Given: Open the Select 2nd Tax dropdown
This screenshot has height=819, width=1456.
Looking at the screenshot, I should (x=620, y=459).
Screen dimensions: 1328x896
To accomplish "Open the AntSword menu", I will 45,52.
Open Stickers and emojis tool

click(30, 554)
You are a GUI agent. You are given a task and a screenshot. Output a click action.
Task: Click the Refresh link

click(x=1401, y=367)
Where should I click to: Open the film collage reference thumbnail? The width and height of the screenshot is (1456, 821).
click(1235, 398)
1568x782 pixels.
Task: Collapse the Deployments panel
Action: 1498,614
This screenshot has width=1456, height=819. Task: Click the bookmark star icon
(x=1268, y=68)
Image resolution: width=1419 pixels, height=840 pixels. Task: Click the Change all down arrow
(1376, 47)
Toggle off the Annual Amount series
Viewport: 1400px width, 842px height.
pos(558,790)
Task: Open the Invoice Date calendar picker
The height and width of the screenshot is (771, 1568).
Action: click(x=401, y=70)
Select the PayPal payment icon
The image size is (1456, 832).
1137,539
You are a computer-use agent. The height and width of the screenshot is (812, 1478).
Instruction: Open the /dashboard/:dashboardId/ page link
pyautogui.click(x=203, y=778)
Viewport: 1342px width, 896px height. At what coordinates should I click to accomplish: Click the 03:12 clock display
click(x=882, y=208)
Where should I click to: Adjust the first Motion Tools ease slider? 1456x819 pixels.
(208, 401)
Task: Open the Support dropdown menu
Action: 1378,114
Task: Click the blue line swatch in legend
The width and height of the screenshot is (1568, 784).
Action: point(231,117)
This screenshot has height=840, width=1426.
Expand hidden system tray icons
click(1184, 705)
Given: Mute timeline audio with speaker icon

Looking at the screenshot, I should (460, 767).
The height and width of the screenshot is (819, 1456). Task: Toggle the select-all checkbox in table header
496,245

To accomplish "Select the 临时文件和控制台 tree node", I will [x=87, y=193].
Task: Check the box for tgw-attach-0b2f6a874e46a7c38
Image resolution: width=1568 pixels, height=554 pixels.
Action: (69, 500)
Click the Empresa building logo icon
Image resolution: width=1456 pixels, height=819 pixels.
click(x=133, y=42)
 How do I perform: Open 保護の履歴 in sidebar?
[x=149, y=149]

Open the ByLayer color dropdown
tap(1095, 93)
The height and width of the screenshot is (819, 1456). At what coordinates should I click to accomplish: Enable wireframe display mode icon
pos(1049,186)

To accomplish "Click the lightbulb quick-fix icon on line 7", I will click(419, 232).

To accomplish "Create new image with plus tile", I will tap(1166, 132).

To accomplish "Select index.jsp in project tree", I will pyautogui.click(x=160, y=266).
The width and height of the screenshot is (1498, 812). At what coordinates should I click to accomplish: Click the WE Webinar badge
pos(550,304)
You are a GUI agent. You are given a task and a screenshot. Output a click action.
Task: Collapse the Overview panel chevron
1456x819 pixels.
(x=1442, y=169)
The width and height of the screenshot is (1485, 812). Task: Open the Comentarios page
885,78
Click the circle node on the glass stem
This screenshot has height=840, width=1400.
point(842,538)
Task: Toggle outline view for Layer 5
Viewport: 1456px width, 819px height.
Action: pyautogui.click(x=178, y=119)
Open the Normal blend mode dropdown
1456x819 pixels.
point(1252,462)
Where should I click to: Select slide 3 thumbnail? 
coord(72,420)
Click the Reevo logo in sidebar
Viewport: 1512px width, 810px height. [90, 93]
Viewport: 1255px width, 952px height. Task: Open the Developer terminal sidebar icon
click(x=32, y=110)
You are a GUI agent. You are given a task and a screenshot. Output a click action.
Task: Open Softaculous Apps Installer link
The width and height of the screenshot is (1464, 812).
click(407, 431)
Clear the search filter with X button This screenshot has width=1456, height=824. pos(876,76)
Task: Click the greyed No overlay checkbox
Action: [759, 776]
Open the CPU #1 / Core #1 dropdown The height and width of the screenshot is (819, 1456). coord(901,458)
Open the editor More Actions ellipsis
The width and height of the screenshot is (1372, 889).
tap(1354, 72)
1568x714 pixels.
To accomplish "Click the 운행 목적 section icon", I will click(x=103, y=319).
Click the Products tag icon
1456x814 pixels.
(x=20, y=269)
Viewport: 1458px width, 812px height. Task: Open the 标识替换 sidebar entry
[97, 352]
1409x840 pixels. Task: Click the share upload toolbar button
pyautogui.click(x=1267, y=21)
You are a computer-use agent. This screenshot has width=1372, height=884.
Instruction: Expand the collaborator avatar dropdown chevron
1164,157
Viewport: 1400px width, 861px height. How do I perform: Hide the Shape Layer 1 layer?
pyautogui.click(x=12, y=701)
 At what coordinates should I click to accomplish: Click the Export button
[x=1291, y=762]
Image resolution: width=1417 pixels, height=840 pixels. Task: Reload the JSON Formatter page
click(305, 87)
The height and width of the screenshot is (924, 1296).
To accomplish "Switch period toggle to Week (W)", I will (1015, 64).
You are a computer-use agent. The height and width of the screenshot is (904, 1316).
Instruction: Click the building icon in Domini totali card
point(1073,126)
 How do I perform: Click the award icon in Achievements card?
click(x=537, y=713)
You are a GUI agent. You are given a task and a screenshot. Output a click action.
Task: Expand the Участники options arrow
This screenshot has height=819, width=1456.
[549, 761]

****************************************

> _Your task_
Retype the entries shown above. Keep every word exactly as it is.

> _Answer for this exercise_
Given: Open the Select 2nd Tax dropdown
This screenshot has height=819, width=1456.
Looking at the screenshot, I should (x=620, y=459).
Screen dimensions: 1328x896
To accomplish "Open the AntSword menu", I will 45,52.
Open Stickers and emojis tool

click(30, 554)
You are a GUI agent. You are given a task and a screenshot. Output a click action.
Task: Click the Refresh link

click(x=1401, y=367)
Where should I click to: Open the film collage reference thumbnail? The width and height of the screenshot is (1456, 821).
click(1235, 398)
1568x782 pixels.
Task: Collapse the Deployments panel
Action: 1498,614
This screenshot has width=1456, height=819. Task: Click the bookmark star icon
(x=1268, y=68)
Image resolution: width=1419 pixels, height=840 pixels. Task: Click the Change all down arrow
(1376, 47)
Toggle off the Annual Amount series
Viewport: 1400px width, 842px height.
pos(558,790)
Task: Open the Invoice Date calendar picker
The height and width of the screenshot is (771, 1568).
Action: click(x=401, y=70)
Select the PayPal payment icon
The image size is (1456, 832).
1137,539
You are a computer-use agent. The height and width of the screenshot is (812, 1478).
Instruction: Open the /dashboard/:dashboardId/ page link
pyautogui.click(x=203, y=778)
Viewport: 1342px width, 896px height. At what coordinates should I click to accomplish: Click the 03:12 clock display
click(x=882, y=208)
Where should I click to: Adjust the first Motion Tools ease slider? 1456x819 pixels.
(208, 401)
Task: Open the Support dropdown menu
Action: 1378,114
Task: Click the blue line swatch in legend
The width and height of the screenshot is (1568, 784).
Action: point(231,117)
This screenshot has height=840, width=1426.
Expand hidden system tray icons
click(1184, 705)
Given: Mute timeline audio with speaker icon

Looking at the screenshot, I should (460, 767).
The height and width of the screenshot is (819, 1456). Task: Toggle the select-all checkbox in table header
496,245

To accomplish "Select the 临时文件和控制台 tree node", I will [x=87, y=193].
Task: Check the box for tgw-attach-0b2f6a874e46a7c38
Image resolution: width=1568 pixels, height=554 pixels.
Action: (69, 500)
Click the Empresa building logo icon
Image resolution: width=1456 pixels, height=819 pixels.
click(x=133, y=42)
 How do I perform: Open 保護の履歴 in sidebar?
[x=149, y=149]

Open the ByLayer color dropdown
tap(1095, 93)
The height and width of the screenshot is (819, 1456). At what coordinates should I click to accomplish: Enable wireframe display mode icon
pos(1049,186)

To accomplish "Click the lightbulb quick-fix icon on line 7", I will click(419, 232).

To accomplish "Create new image with plus tile", I will tap(1166, 132).

To accomplish "Select index.jsp in project tree", I will pyautogui.click(x=160, y=266).
The width and height of the screenshot is (1498, 812). At what coordinates should I click to accomplish: Click the WE Webinar badge
pos(550,304)
You are a GUI agent. You are given a task and a screenshot. Output a click action.
Task: Collapse the Overview panel chevron
1456x819 pixels.
(x=1442, y=169)
The width and height of the screenshot is (1485, 812). Task: Open the Comentarios page
885,78
Click the circle node on the glass stem
This screenshot has height=840, width=1400.
point(842,538)
Task: Toggle outline view for Layer 5
Viewport: 1456px width, 819px height.
Action: pyautogui.click(x=178, y=119)
Open the Normal blend mode dropdown
1456x819 pixels.
point(1252,462)
Where should I click to: Select slide 3 thumbnail? 
coord(72,420)
Click the Reevo logo in sidebar
Viewport: 1512px width, 810px height. [90, 93]
Viewport: 1255px width, 952px height. Task: Open the Developer terminal sidebar icon
click(x=32, y=110)
You are a GUI agent. You are given a task and a screenshot. Output a click action.
Task: Open Softaculous Apps Installer link
The width and height of the screenshot is (1464, 812).
click(407, 431)
Clear the search filter with X button This screenshot has width=1456, height=824. pos(876,76)
Task: Click the greyed No overlay checkbox
Action: [759, 776]
Open the CPU #1 / Core #1 dropdown The height and width of the screenshot is (819, 1456). coord(901,458)
Open the editor More Actions ellipsis
The width and height of the screenshot is (1372, 889).
tap(1354, 72)
1568x714 pixels.
To accomplish "Click the 운행 목적 section icon", I will click(x=103, y=319).
Click the Products tag icon
1456x814 pixels.
(x=20, y=269)
Viewport: 1458px width, 812px height. Task: Open the 标识替换 sidebar entry
[97, 352]
1409x840 pixels. Task: Click the share upload toolbar button
pyautogui.click(x=1267, y=21)
You are a computer-use agent. This screenshot has width=1372, height=884.
Instruction: Expand the collaborator avatar dropdown chevron
1164,157
Viewport: 1400px width, 861px height. How do I perform: Hide the Shape Layer 1 layer?
pyautogui.click(x=12, y=701)
 At what coordinates should I click to accomplish: Click the Export button
[x=1291, y=762]
Image resolution: width=1417 pixels, height=840 pixels. Task: Reload the JSON Formatter page
click(305, 87)
The height and width of the screenshot is (924, 1296).
To accomplish "Switch period toggle to Week (W)", I will (1015, 64).
You are a computer-use agent. The height and width of the screenshot is (904, 1316).
Instruction: Click the building icon in Domini totali card
point(1073,126)
 How do I perform: Click the award icon in Achievements card?
click(x=537, y=713)
You are a GUI agent. You are given a task and a screenshot. Output a click action.
Task: Expand the Участники options arrow
This screenshot has height=819, width=1456.
[549, 761]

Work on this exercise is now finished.